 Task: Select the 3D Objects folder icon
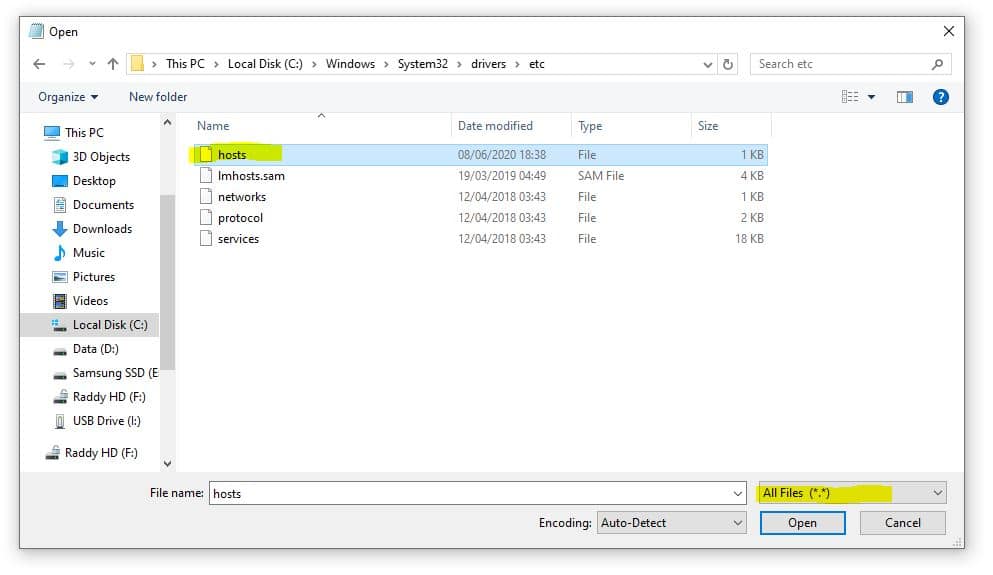[59, 157]
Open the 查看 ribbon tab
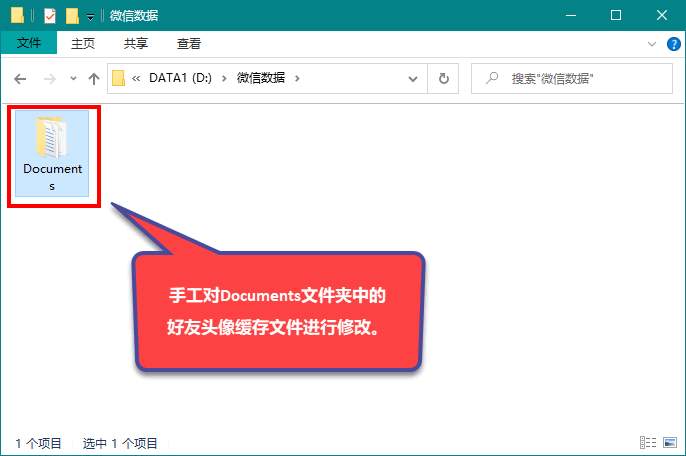Viewport: 686px width, 456px height. click(189, 43)
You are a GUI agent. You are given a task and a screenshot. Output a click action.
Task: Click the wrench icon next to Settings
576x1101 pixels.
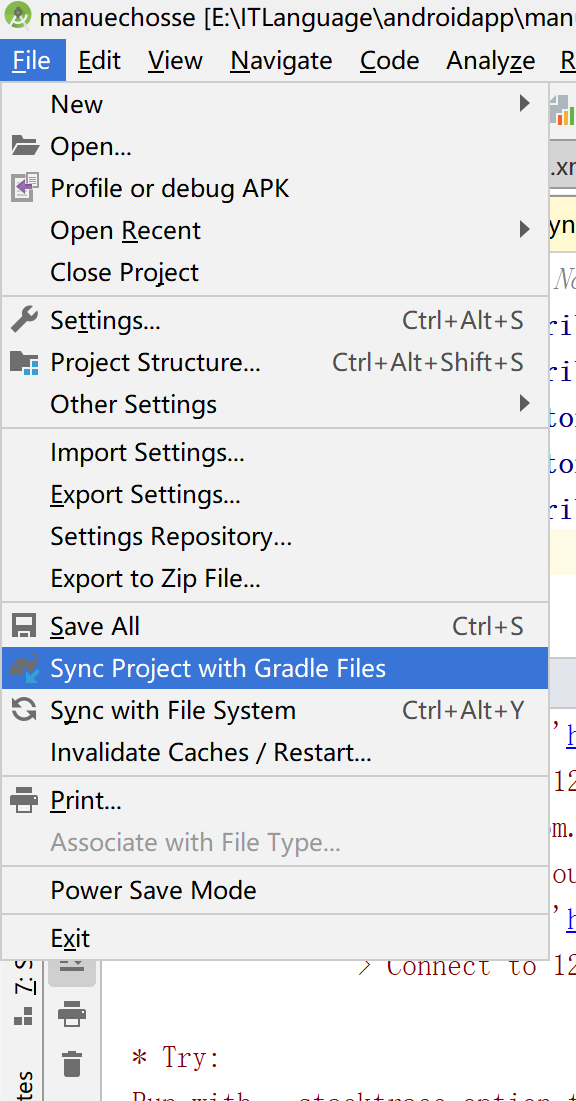[x=23, y=320]
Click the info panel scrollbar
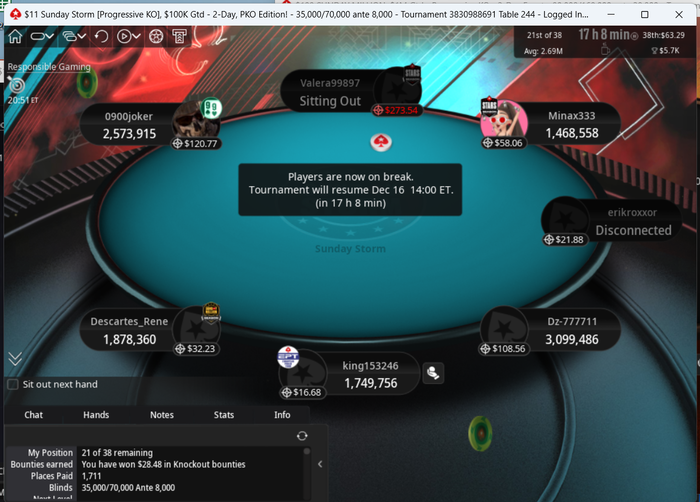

* * *

Transcribe the rows above, from the line containing "You are a GUI" through the end of the rows, and leave out the pictures.

You are a GUI agent. You are given a task and a screenshot. Output a click action.
Task: Click the wrench icon next to Settings
576x1101 pixels.
[x=23, y=320]
Click the info panel scrollbar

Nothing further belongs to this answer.